La maladroite de Alexandre Seurat

Un matin, une femme voit sur un journal la photo d’une petite fille, Diana, portée disparue. Elle connaît bien le visage de cette petite dont elle a croisé la route. C’est l’histoire de la petite qui nous est racontée. Une petite tellement maladroite qu’elle a toujours des bleus partout …

Vous l’aurez compris on n’est pas dans du Fantastique ou de l’imaginaire mais bien de la littérature contemporaine qui traite en plus d’un sujet assez lourd qu’est la maltraitance infantile. Le livre est écrit d’une manière très particulière, en effet aucun personnage à part Diana n’a de nom. Les personnages y sont désignés par leur rôle : la grand mère, l’institutrice , le policier … Cela renforce l’idée que cela pourrait arriver n’importe où et que Diana pourrait bien être dans notre classe ou dans notre voisinage. De même il n’y a aucun marqueur spatio-temporel.

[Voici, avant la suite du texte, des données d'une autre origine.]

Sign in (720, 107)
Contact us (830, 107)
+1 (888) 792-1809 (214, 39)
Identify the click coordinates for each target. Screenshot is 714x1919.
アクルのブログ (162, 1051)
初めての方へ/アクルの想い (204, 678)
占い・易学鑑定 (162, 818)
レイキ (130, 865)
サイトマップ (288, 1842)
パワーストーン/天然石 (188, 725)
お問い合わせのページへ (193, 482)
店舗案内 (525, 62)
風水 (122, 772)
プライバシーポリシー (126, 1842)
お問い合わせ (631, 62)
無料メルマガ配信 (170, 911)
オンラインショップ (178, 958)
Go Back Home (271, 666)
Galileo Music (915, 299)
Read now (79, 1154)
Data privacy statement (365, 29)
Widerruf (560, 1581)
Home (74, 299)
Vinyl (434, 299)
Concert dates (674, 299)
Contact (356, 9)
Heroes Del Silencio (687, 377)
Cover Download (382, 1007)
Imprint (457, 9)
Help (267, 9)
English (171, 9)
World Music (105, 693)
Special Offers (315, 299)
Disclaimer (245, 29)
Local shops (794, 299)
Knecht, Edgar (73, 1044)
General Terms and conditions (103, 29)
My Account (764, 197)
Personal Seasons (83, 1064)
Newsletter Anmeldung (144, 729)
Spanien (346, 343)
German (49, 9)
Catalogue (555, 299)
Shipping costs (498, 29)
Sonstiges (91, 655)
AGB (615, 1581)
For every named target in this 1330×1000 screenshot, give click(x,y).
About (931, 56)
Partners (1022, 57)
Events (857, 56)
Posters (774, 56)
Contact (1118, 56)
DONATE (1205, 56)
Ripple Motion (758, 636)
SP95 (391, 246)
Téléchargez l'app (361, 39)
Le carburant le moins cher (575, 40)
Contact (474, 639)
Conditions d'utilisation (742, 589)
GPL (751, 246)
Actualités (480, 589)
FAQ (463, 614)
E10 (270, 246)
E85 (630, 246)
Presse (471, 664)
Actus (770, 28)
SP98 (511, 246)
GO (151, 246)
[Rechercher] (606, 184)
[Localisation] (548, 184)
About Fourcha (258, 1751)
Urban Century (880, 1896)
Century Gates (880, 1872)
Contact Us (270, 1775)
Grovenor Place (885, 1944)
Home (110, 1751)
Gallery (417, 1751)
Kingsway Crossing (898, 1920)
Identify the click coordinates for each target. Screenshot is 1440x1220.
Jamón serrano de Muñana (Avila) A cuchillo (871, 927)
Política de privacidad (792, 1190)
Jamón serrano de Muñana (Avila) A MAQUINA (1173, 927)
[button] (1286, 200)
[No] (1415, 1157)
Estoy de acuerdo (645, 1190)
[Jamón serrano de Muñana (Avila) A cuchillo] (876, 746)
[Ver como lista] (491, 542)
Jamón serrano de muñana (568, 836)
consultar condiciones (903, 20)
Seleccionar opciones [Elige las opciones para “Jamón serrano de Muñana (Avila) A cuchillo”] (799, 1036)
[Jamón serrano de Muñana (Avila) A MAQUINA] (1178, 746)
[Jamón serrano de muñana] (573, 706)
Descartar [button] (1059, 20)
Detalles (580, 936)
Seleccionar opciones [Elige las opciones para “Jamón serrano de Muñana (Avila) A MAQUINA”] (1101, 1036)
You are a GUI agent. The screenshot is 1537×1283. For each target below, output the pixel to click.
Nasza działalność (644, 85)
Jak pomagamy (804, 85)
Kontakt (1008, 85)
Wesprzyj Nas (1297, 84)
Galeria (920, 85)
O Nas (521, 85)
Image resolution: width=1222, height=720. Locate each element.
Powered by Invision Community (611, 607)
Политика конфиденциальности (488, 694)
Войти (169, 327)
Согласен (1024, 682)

La maladroite de Alexandre SeuratCes parti pris pourraient être dérangeants mais ils renforcent l’impact du livre. De plus, les personnages témoignent à tour de rôle et n’ont forcément qu’une vision parcellaire de l’histoire de Diana. C’est nous lecteurs qui recoupons les histoires et comprenons l’horreur. Nous assistons impuissants à la bureaucratie et aux occasions ratées de sauver la petite. Le roman évite le pathos et bien que le sujet ne soit pas facile, l’auteur évite aussi le glauque et ne se complaît pas dans la description du pire. C’est tout en pudeur mais ça n’en est pas pour autant facile à lire.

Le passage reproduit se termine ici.